▸ Try it
Look through the material below and copy exactly the lines from the line with "Open the About" to the line with "This screenshot has width=504, height=846.", those two lines included.

▸ Given entries
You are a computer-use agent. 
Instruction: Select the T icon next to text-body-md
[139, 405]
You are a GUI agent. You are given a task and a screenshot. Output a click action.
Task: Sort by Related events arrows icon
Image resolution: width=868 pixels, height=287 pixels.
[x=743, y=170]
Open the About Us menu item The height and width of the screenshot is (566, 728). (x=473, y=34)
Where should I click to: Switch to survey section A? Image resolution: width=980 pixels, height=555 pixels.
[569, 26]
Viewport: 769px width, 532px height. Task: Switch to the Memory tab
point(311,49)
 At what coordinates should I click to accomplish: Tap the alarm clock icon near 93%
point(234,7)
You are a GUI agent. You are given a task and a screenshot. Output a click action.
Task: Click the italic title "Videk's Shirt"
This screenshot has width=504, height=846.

---

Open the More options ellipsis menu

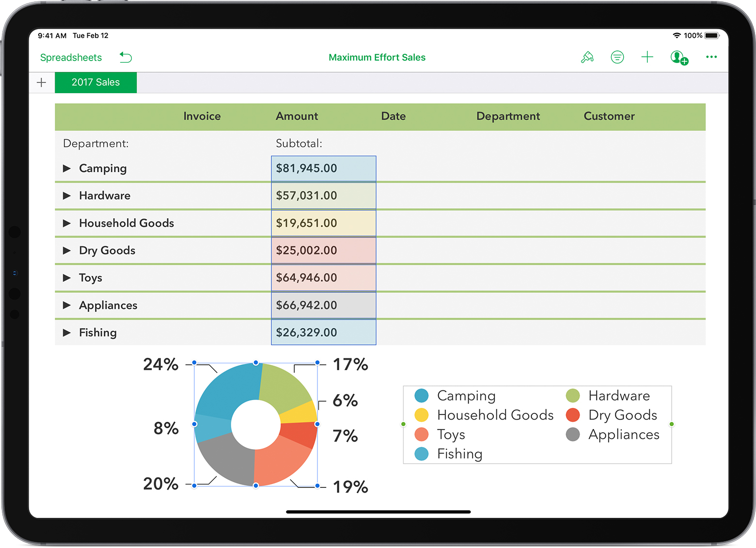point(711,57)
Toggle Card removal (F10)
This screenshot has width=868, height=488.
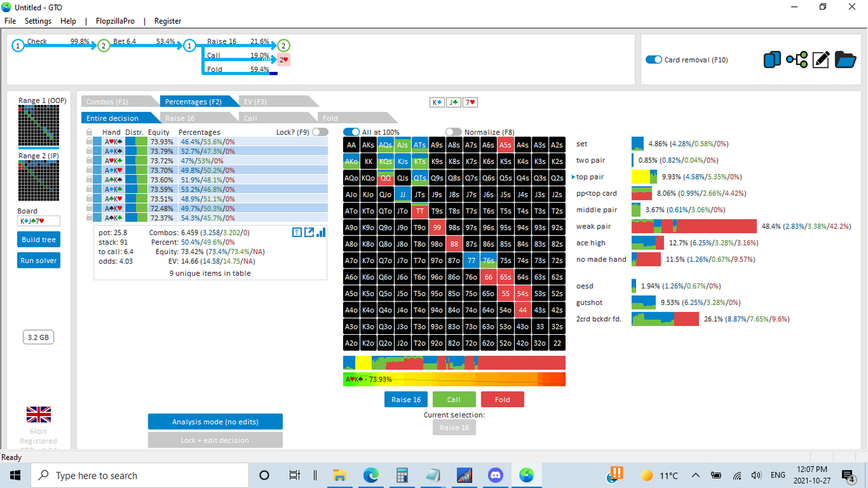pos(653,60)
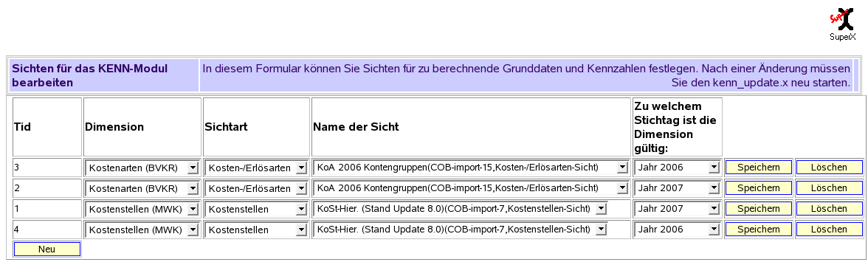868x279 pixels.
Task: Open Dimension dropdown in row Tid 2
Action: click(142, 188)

▸ Exercise solution
Open the About Us menu item The height and width of the screenshot is (566, 728). (x=473, y=34)
Where should I click to: Switch to survey section A? Image resolution: width=980 pixels, height=555 pixels.
[569, 26]
Viewport: 769px width, 532px height. Task: Switch to the Memory tab
point(311,49)
 At what coordinates should I click to accomplish: Tap the alarm clock icon near 93%
point(234,7)
You are a GUI agent. You are given a task and a screenshot. Output a click action.
Task: Click the italic title "Videk's Shirt"
This screenshot has width=504, height=846.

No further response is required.